Fig. 2.

Expression of MCA1. (A) Northern blotting of the MCA1 transcripts. Total RNA was isolated from roots, leaves, stems, flowers, and siliques of mature Arabidopsis plants and subjected to Northern blotting. rRNA was used for internal controls for the amount of RNA loaded. (B) GFP fluorescence images suggesting the localization of Mca1-GFP in the plasma membrane of root cells. The upper row represents intact roots and the bottom row those treated with 0.8 M mannitol for at least 10 min. Note that mannitol induced plasmolysis. The sample and membrane marker proteins used are as follows: Mca1-GFP, a GFP fusion to the C terminus of the full length Mca1 protein; Plasma membrane, a GFP fusion to the plasma membrane channel protein PIP2A expressed in line Q8 (27); ER membrane, a GFP fusion to an endoplasmic reticulum membrane protein expressed in line Q4 (27); Vacuolar membrane, a GFP fusion to the vacuolar membrane channel protein delta-TIP expressed in line Q5 (27); and cytoplasmic GFP. (Scale bars, 20 μm.) (C) Membrane fractionation by sucrose density gradient centrifugation and localization of Mca1 expressed in yeast.

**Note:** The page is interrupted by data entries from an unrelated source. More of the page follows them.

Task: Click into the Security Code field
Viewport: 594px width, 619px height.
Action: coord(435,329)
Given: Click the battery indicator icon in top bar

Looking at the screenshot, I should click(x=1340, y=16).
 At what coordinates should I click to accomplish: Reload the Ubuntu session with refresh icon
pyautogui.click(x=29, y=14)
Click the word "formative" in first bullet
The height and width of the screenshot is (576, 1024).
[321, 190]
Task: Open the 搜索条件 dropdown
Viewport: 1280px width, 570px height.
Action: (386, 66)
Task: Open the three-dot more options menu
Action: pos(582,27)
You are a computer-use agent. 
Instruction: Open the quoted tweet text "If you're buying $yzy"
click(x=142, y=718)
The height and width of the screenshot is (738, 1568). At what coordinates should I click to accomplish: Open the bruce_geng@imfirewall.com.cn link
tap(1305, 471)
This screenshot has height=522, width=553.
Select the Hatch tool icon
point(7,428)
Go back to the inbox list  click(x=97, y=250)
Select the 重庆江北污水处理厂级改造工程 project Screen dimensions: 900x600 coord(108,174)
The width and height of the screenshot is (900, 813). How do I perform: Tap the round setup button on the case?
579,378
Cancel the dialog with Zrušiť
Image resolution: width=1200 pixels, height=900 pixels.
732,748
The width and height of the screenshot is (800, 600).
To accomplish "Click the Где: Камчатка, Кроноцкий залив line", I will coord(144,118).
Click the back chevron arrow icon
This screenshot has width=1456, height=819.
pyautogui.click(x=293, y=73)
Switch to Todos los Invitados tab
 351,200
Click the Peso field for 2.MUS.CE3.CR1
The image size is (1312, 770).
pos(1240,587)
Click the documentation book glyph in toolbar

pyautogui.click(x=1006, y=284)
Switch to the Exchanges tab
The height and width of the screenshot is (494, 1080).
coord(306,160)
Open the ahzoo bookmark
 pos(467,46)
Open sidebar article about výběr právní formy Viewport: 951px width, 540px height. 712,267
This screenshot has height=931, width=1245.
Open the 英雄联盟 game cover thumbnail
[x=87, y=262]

Pma1, plasma membrane H⁺-ATPase; Sec71-HA, an endoplasmic reticulum membrane protein tagged with hemagglutinin antigen (HA); Pho8, a vacuolar membrane protein. (D) Mca1 is an integral membrane protein in yeast. Note that Mca1 is not solubilized with NaCl, Na₂CO₃, and urea, all of which are known to solubilize peripheral membrane proteins. P, pellet after centrifugation at 100,000 × g for 1 h, containing membranes; S, supernatant.